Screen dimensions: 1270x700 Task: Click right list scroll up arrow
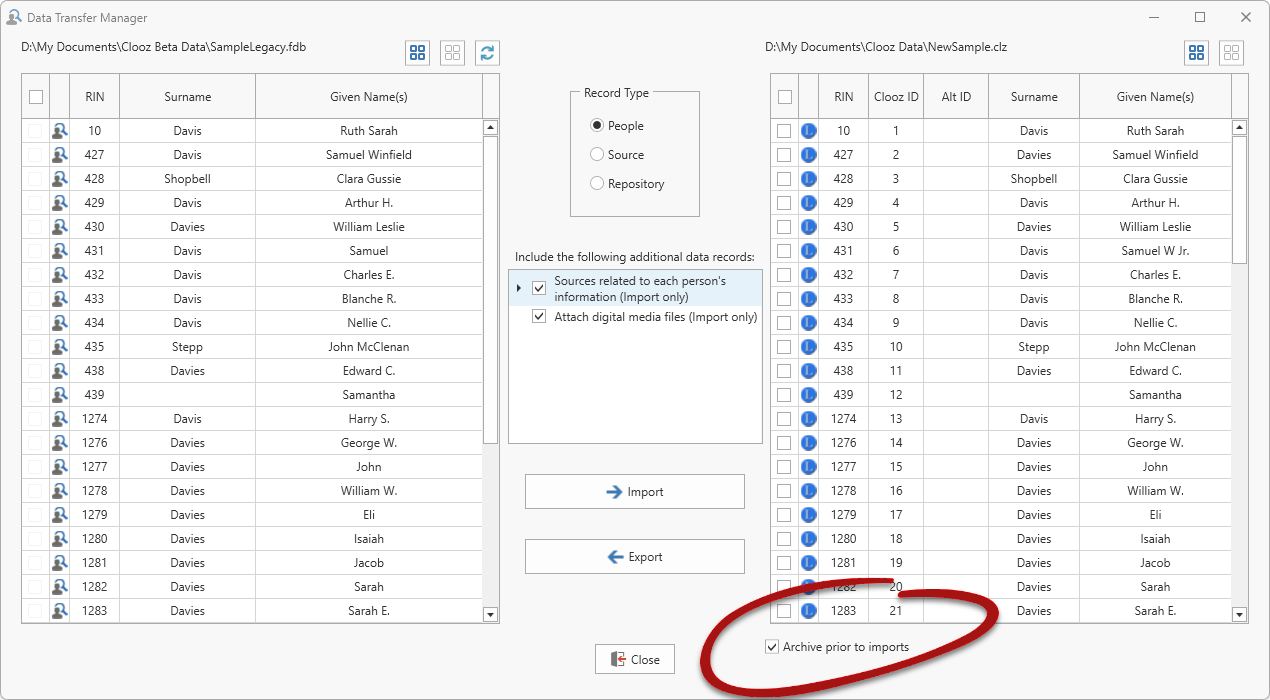point(1240,128)
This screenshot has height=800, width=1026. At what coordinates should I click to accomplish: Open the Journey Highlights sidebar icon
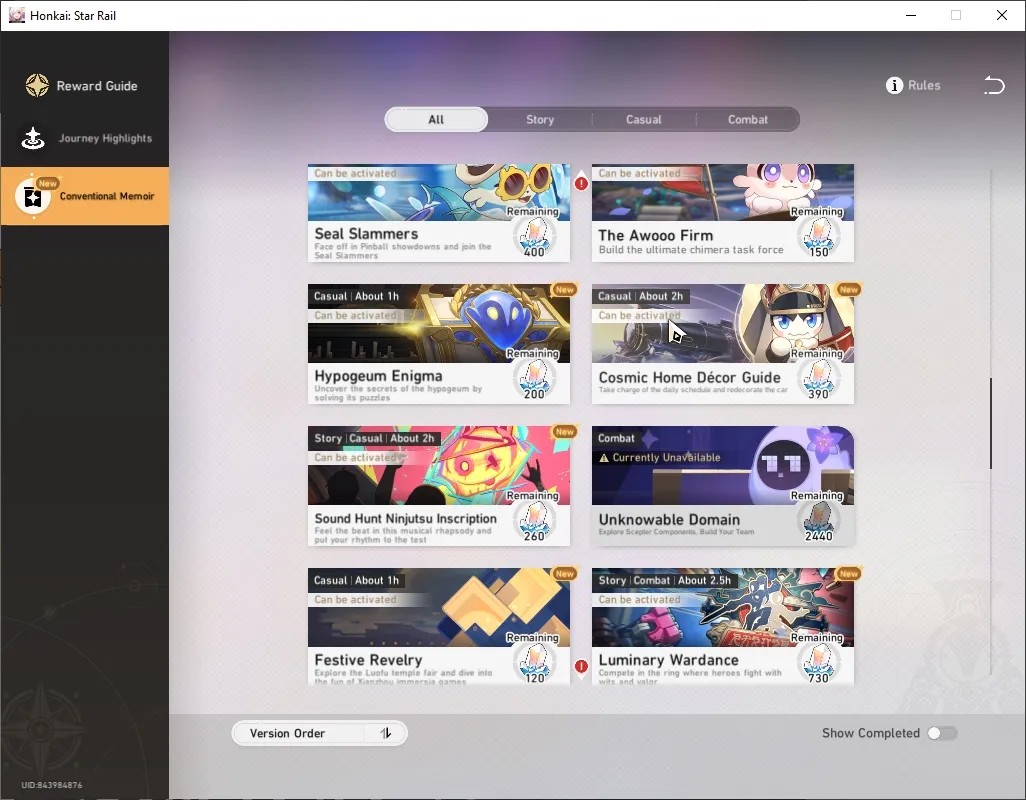coord(33,138)
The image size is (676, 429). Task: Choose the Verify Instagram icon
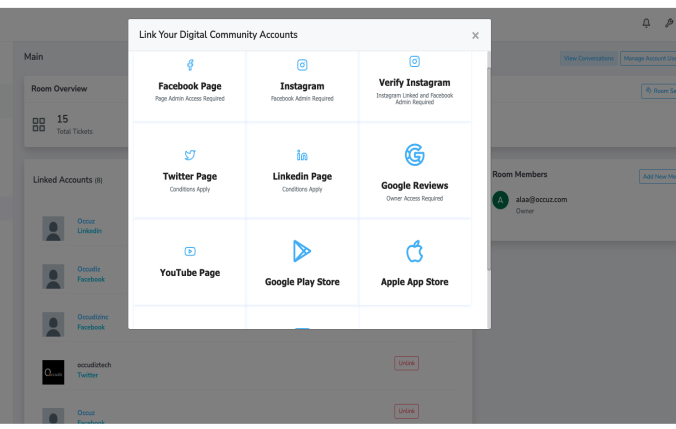(x=414, y=62)
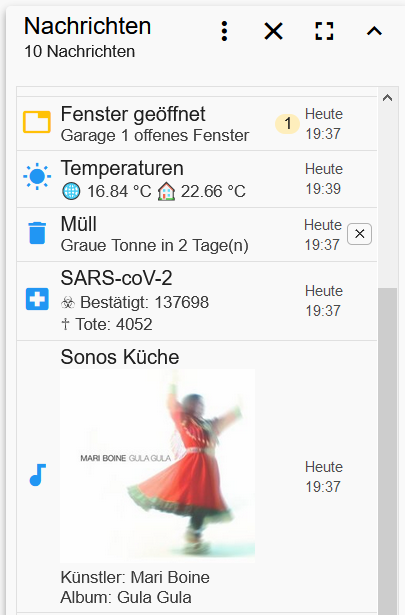Screen dimensions: 405x615
Task: Click the sun Temperaturen icon
Action: click(37, 176)
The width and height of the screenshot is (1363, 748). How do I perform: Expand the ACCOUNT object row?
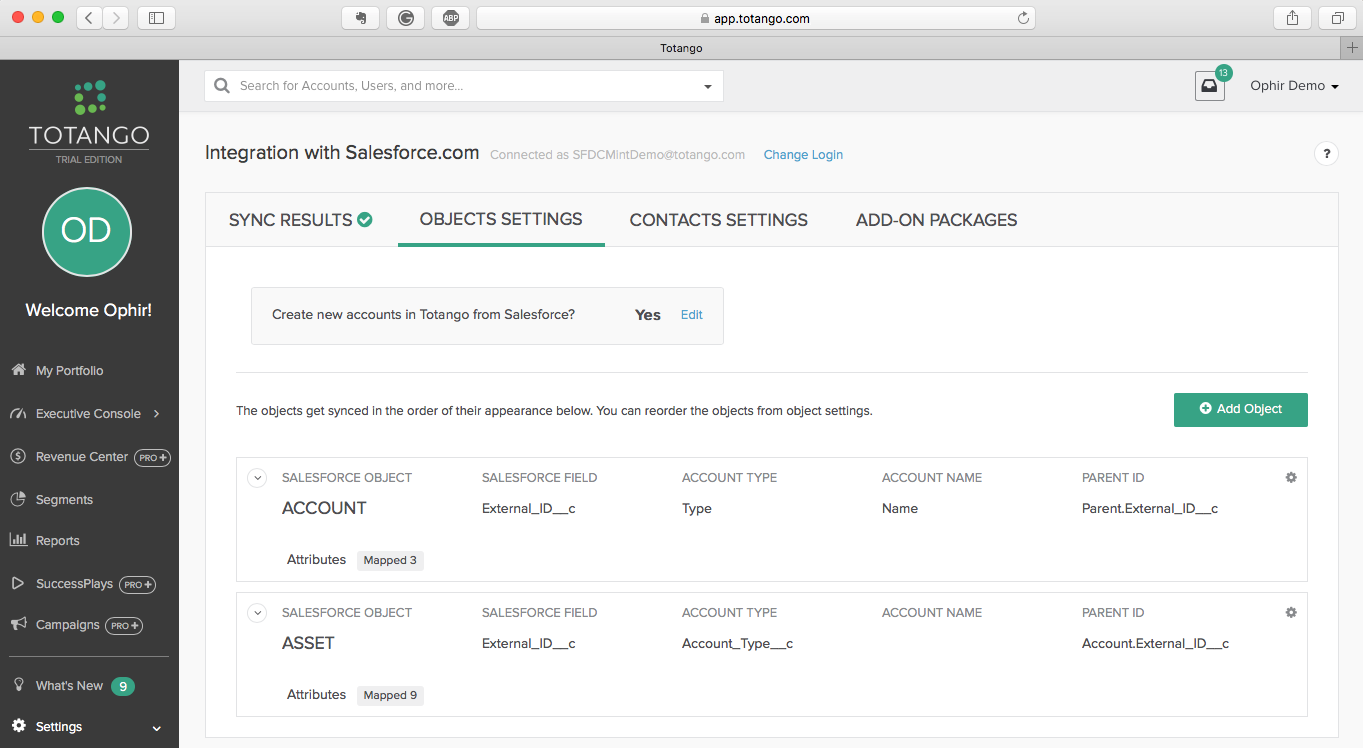[257, 478]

━━━

What is required -
Using the material above, restate word for word the lines from the line that has "The width and" to the last line, inclusive, with pictures omitted.

Response area -
The width and height of the screenshot is (1363, 748). How do I perform: Expand the ACCOUNT object row?
[257, 478]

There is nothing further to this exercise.